The important thing to note is how failures are handled. In the case of failures, the database uses the hinted handoff system.
Hinted handoff
Hinted handoff is how InfluxDB Enterprise deals with data node outages while writes are happening. Hinted handoff is essentially a durable disk based queue. When writing at any
, one
or quorum
consistency, hinted handoff is used when one or more replicas return an error after a success has already been returned to the client. When writing at all
consistency, writes cannot return success unless all nodes return success. Temporarily stalled or failed writes may still go to the hinted handoff queues but the cluster would have already returned a failure response to the write. The receiving node creates a separate queue on disk for each data node (and shard) it cannot reach.
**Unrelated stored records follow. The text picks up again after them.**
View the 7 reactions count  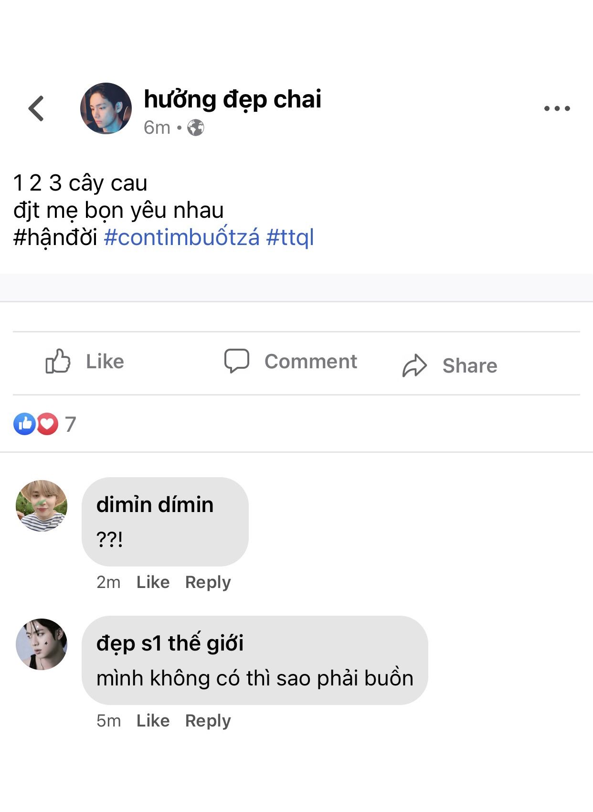71,424
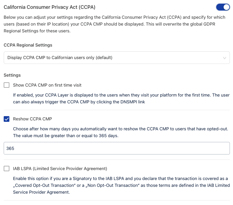This screenshot has height=205, width=233.
Task: Click the 'Reshow CCPA CMP' label text
Action: [x=32, y=119]
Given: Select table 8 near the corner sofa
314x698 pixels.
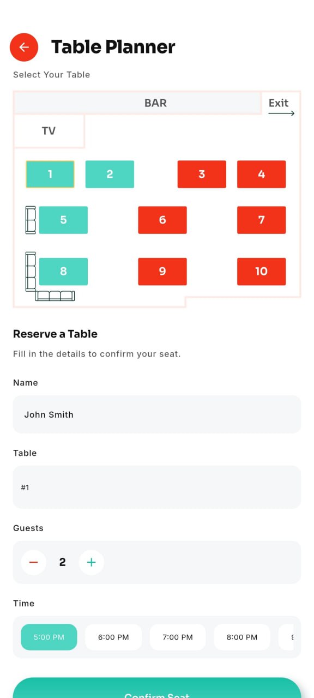Looking at the screenshot, I should (x=64, y=271).
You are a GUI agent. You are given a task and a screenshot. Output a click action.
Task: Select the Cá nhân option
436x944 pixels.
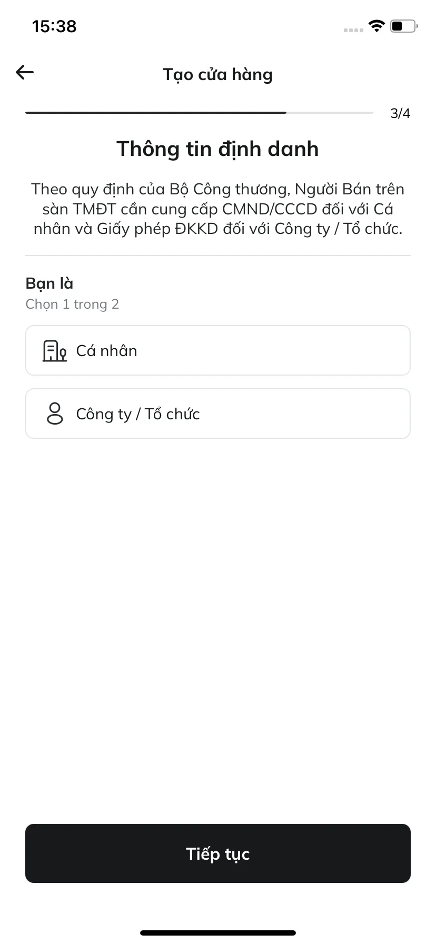(218, 350)
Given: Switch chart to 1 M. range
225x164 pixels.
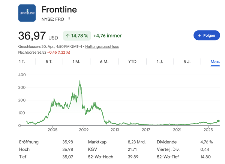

Let’s again use the example of a write coming to D
that should go to shard 1
on A
and B
. If we specified a consistency level of one
and node A
returns success, D
immediately returns success to the client even though the write to B
is still in progress.
Now let’s assume that B
returns an error. Node D
then puts the write into its hinted handoff queue for shard 1
on node B
. In the background, node D
continues to attempt to empty the hinted handoff queue by writing the data to node B
. The configuration file has settings for the maximum size and age of data in hinted handoff queues.
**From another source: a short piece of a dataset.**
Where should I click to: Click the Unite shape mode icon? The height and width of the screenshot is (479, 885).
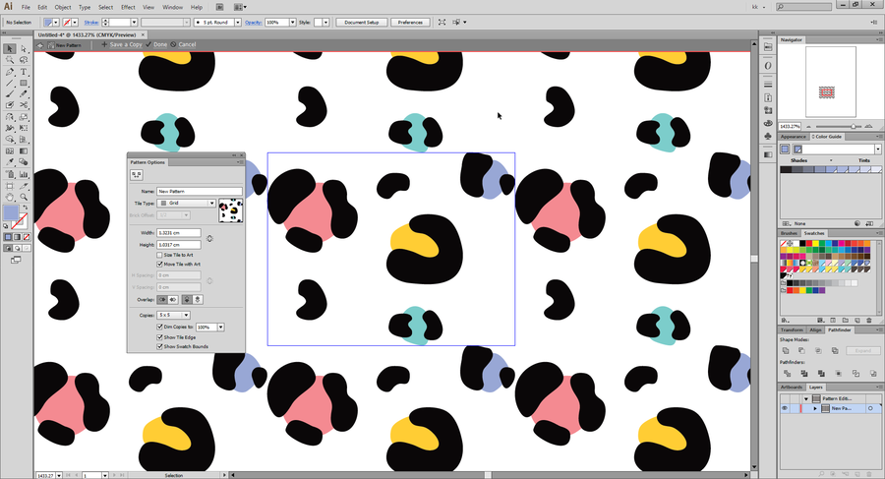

If a data node is restarted it checks for pending writes in the hinted handoff queues and resume attempts to replicate the writes. The important thing to note is that the hinted handoff queue is durable and does survive a process restart.
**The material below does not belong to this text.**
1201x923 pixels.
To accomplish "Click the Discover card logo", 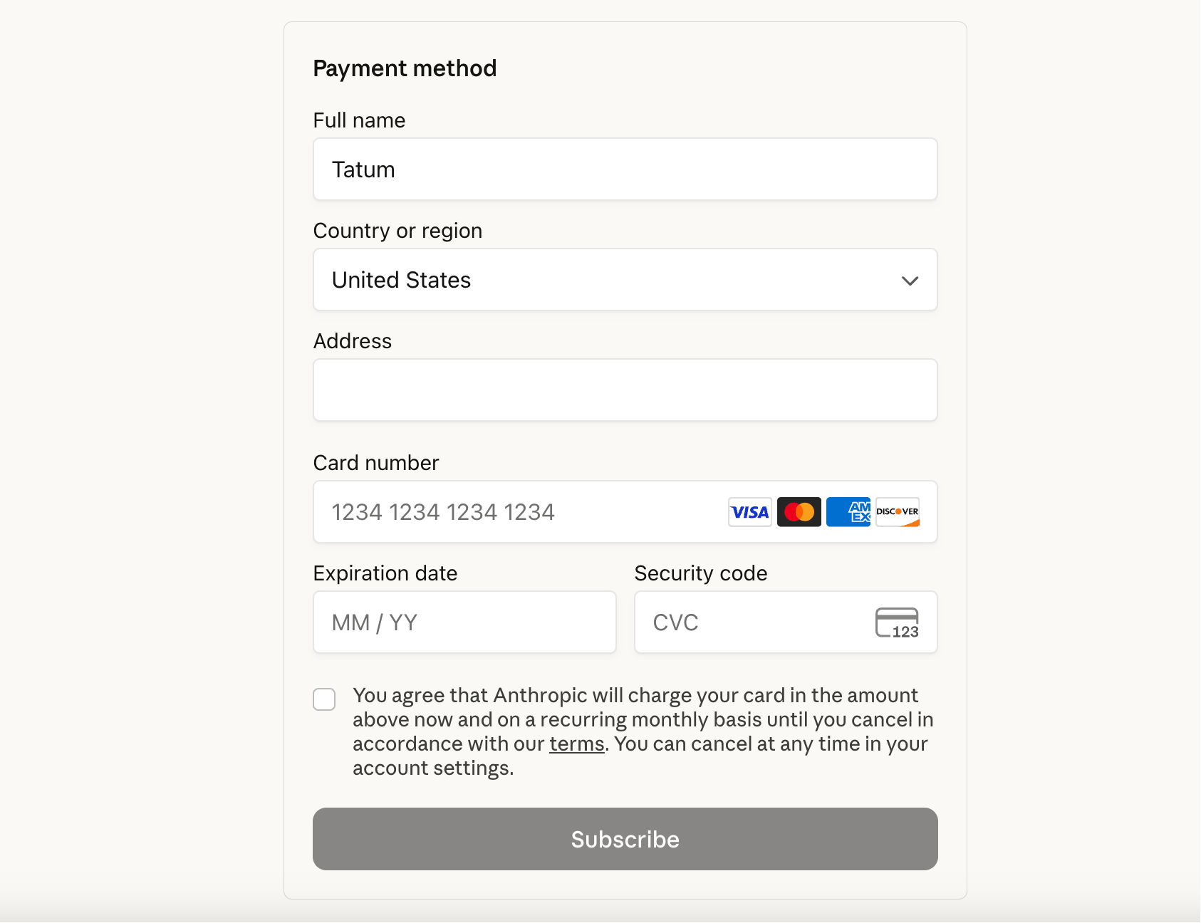I will click(898, 512).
When restarting nodes within an active cluster, during upgrades or maintenance, for example, other nodes in the cluster store hinted handoff writes to the offline node and replicates them when the node is again available. Thus, a healthy cluster should have enough resource headroom on each data node to handle the burst of hinted handoff writes following a node outage. The returning node needs to handle both the steady state traffic and the queued hinted handoff writes from other nodes, meaning its write traffic will have a significant spike following any outage of more than a few seconds, until the hinted handoff queue drains.
If a node with pending hinted handoff writes for another data node receives a write destined for that node, it adds the write to the end of the hinted handoff queue rather than attempt a direct write. This ensures that data nodes receive data in mostly chronological order, as well as preventing unnecessary connection attempts while the other node is offline.
Queries in a cluster
Queries in a cluster are distributed based on the time range being queried and the replication factor of the data. For example if the retention policy has a replication factor of 4, the coordinating data node receiving the query randomly picks any of the 4 data nodes that store a replica of the shard(s) to receive the query. If we assume that the system has shard durations of one day, then for each day of time covered by a query the coordinating node selects one data node to receive the query for that day.
The coordinating node executes and fulfill the query locally whenever possible. If a query must scan multiple shard groups (multiple days in the example above), the coordinating node forwards queries to other nodes for shards it does not have locally. The queries are forwarded in parallel to scanning its own local data. The queries are distributed to as many nodes as required to query each shard group once. As the results come back from each data node, the coordinating data node combines them into the final result that gets returned to the user.